Your objective: Retype the forum exchange below about streaking in molded chocolate, reproducing it in full and without any alteration.

5

I poured some undertempered chocolate into molds (as practice). Out of the molds, the exterior of the shells were glossy, clear, and hard as is well-tempered chocolate. The interior streaked terribly.

I suppose the polycarbonate/chocolate surface interaction is preventing exterior streaking. Any explanations?

ash
  • 497
  • 2
  • 8
  • 15

1 Answers1

2

First of all, if by marbling you mean spreading chocolate on a slab, then your chocolate may be tempered. If you heated the chocolate properly and slabbed a good portion of it then when you add the slabbed chocolate back in, it will temper all of the chocolate. Your "problem" may be that the chocolate was actually tempered.

I'm also a little confused about how you are judging the interior to be out of temper. Other than the "snappiness", the quality of the interior chocolate is almost never used to judge temper. If you could provide a picture of what the inside and outside looks like that would be very helpful.

Aside from that, there are a few possibilities:

  • How long did you wait before judging the temper of the outside? Chocolate may not show signs of streaking for up to 24 hours.

[Records drawn from a collection]
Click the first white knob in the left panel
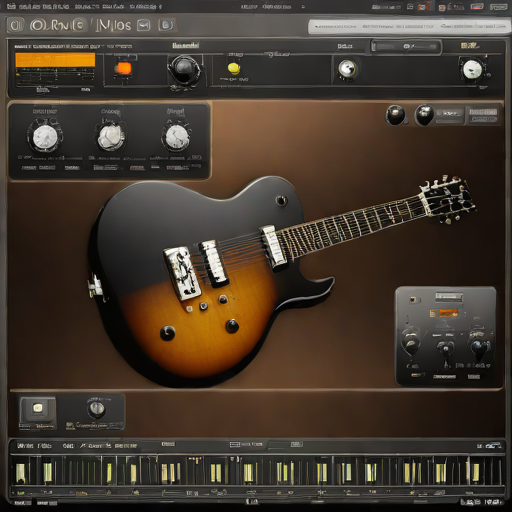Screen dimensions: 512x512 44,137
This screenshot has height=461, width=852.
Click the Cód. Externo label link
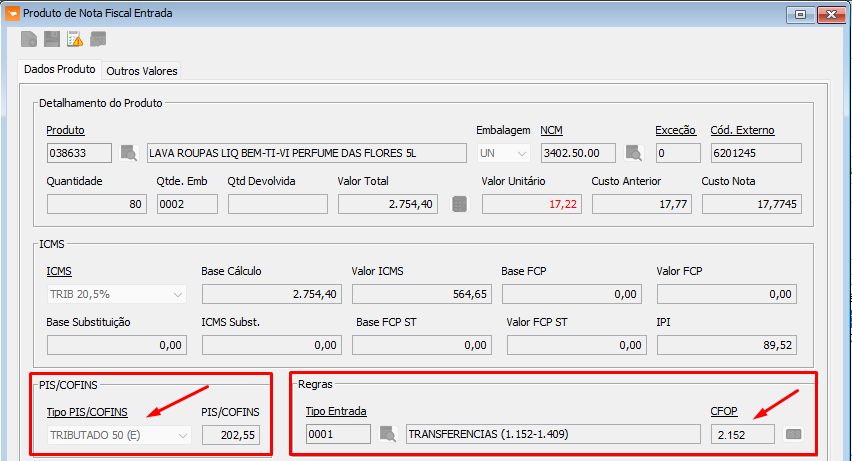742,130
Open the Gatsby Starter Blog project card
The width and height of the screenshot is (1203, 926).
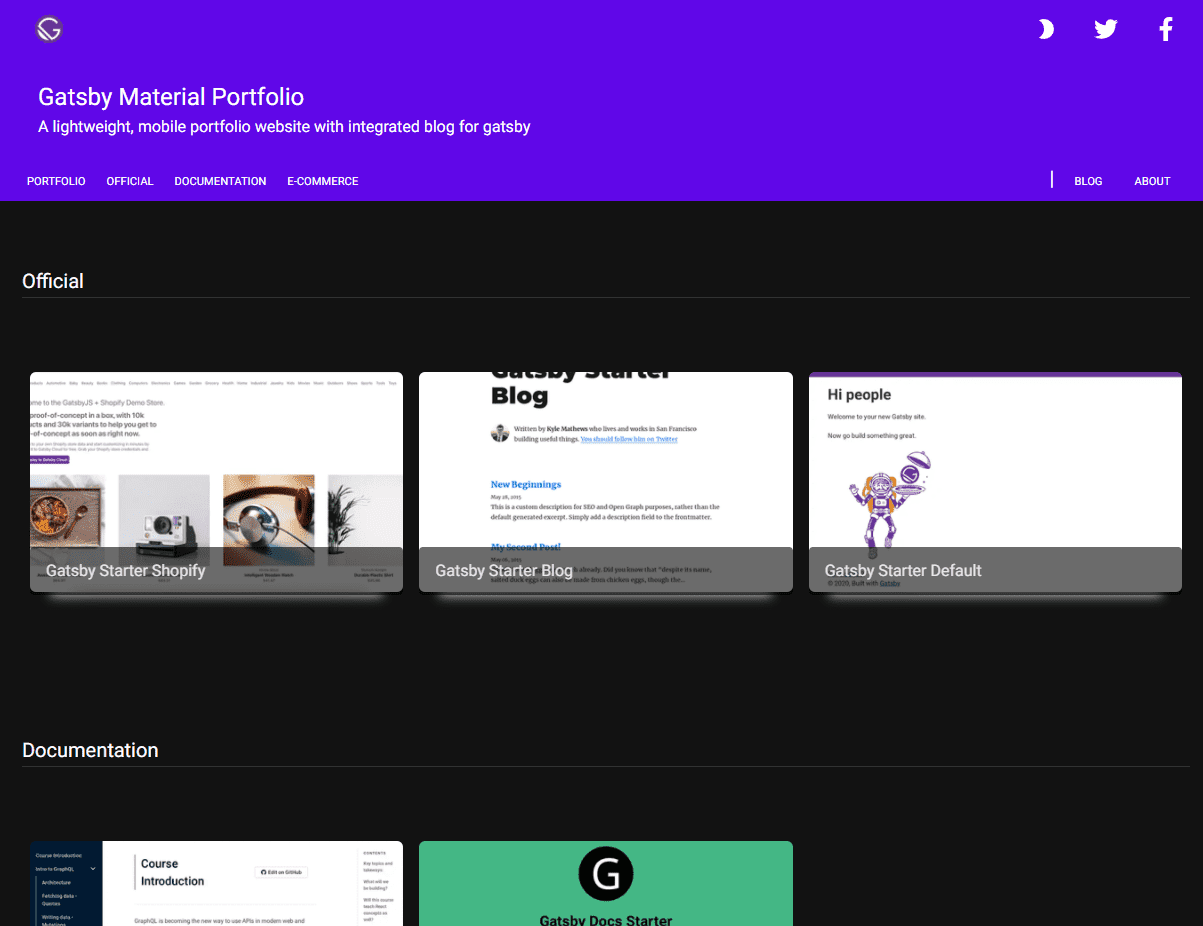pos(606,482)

Exercise solution:
5

I poured some undertempered chocolate into molds (as practice). Out of the molds, the exterior of the shells were glossy, clear, and hard as is well-tempered chocolate. The interior streaked terribly.

I suppose the polycarbonate/chocolate surface interaction is preventing exterior streaking. Any explanations?

ash
  • 497
  • 2
  • 8
  • 15

1 Answers1

2

First of all, if by marbling you mean spreading chocolate on a slab, then your chocolate may be tempered. If you heated the chocolate properly and slabbed a good portion of it then when you add the slabbed chocolate back in, it will temper all of the chocolate. Your "problem" may be that the chocolate was actually tempered.

I'm also a little confused about how you are judging the interior to be out of temper. Other than the "snappiness", the quality of the interior chocolate is almost never used to judge temper. If you could provide a picture of what the inside and outside looks like that would be very helpful.

Aside from that, there are a few possibilities:

  • How long did you wait before judging the temper of the outside? Chocolate may not show signs of streaking for up to 24 hours.